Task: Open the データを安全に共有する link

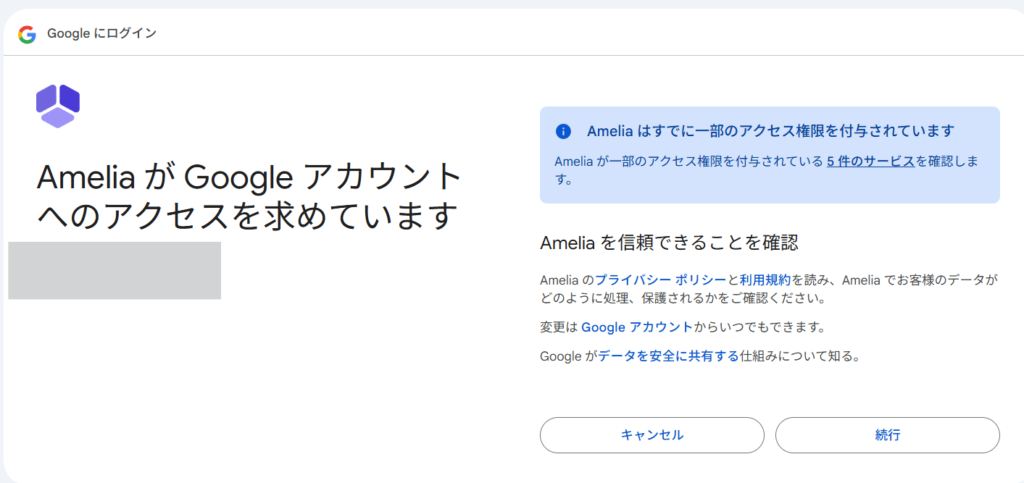Action: (x=669, y=355)
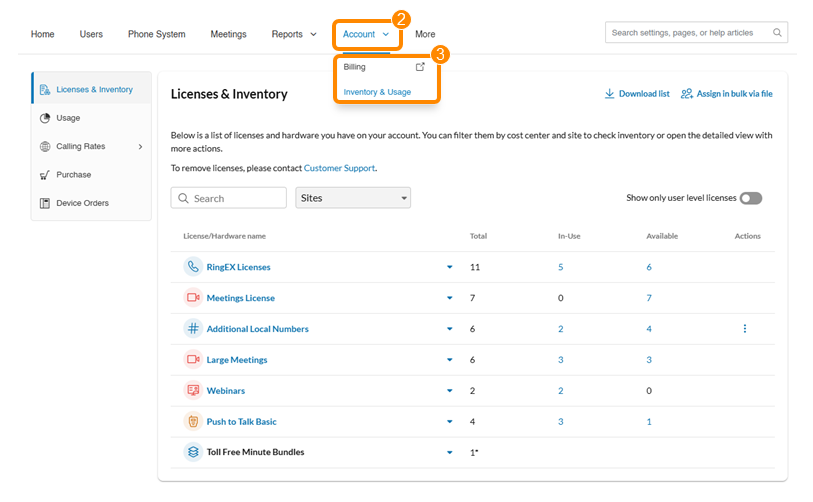813x502 pixels.
Task: Toggle Show only user level licenses
Action: [x=750, y=198]
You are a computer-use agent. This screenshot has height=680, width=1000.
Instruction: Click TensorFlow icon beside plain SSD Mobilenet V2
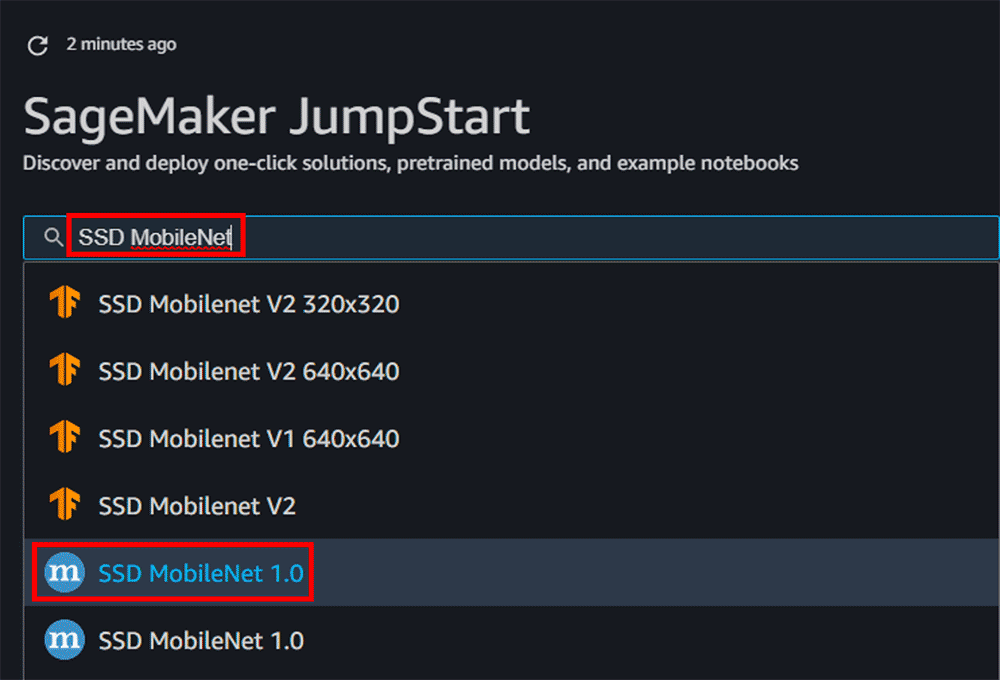(64, 506)
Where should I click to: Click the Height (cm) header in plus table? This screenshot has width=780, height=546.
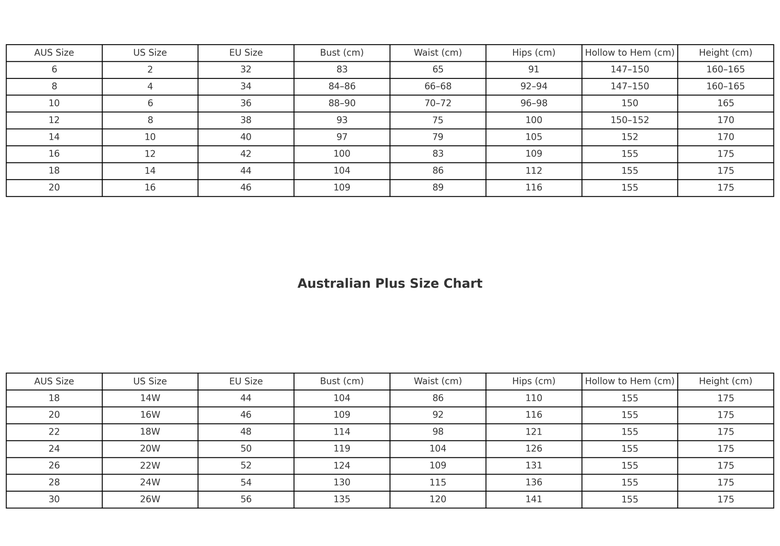click(x=726, y=381)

___

== AIM OF THE EXERCISE ==
With the pictures removed, copy the data above word for word.

== SOLVED PROBLEM ==
Task: Open the データを安全に共有する link

Action: (x=669, y=355)
813x502 pixels.
Task: Toggle Show only user level licenses
Action: [x=750, y=198]
You are a computer-use agent. This screenshot has height=680, width=1000.
Instruction: Click TensorFlow icon beside plain SSD Mobilenet V2
(64, 506)
Where should I click to: Click the Height (cm) header in plus table? This screenshot has width=780, height=546.
click(x=726, y=381)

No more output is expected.